150 STEM-inspired Student Teams in Canada Solve for Tomorrow

By: Yasmin Ranade

May 22, 2017

Natalie Panek with students from Toronto’s Precious Blood Catholic School, a contest finalist

Samsung Electronics Canada Inc. announced its 150 regional finalists moving on to the next round of the Samsung Solve for Tomorrow Challenge.

The Challenge asked Canadian students from Grades 6 through 12 to identify issues in their local communities and develop solutions using science, technology, engineering and mathematics (STEM). Examples of 150 regional finalist projects moving on include a mobile app to monitor water pollution levels, a fruit and vegetable production plan to spur healthy eating habits, and other innovative ideas.
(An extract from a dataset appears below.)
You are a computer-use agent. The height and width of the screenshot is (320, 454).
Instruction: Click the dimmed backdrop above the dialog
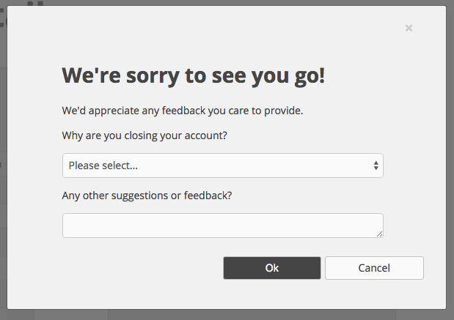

These student teams now compete to be awarded one of four $20,000 Samsung technology grant packages as a Regional Winner as well as an exclusive event with Canadian rocket-scientist, Forbes ’30 Under 30′ and member of a Canadian contingent working on the European Space Agency’s ExoMars rover,

Natalie Panek,
Canadian Rocket Scientist

“These 150 regional finalists embody what Solve for Tomorrow is all about: innovation, teamwork, and a commitment to the future of Canadian communities,” said Mark Childs, Chief Brand Officer, Samsung Canada. “As we celebrate Canada’s 150th this year, we are excited to see inspired student solutions come to life that will have local, national and even global implications.”

Each of the 150 regional finalist schools will receive a Samsung technology packages to assist them in completing their next ‘assignment’ as part of the Challenge: documenting the implementation of their community solution in a three-minute video. Videos will go on to be reviewed by a panel of Samsung Solve for Tomorrow judges, with the top-scoring four schools being named Regional Winners in June 2017.

The Samsung Solve for Tomorrow Challenge intends to inspire STEM interest and 21st century learning opportunities in Canadian classrooms—an area of issue as less than half of Canadian high school students graduate with senior STEM courses though 70% of top jobs require expertise in science, technology, engineering and math*.

Together with Solve for Tomorrow ambassador, Natalie Panek, and educational organizations The Learning Partnership and Let’s Talk Science, the Samsung Solve for Tomorrow Challenge hopes to spark Canadian students’ passion for STEM to solve tomorrow’s problems today.

“Natalie [Panek] was a natural fit as this year’s Samsung Solve for Tomorrow Ambassador,” Childs explained. “[She is] someone who inspires the next generation, who understands the importance of STEM for Canadian communities of tomorrow—it was a natural partnership.”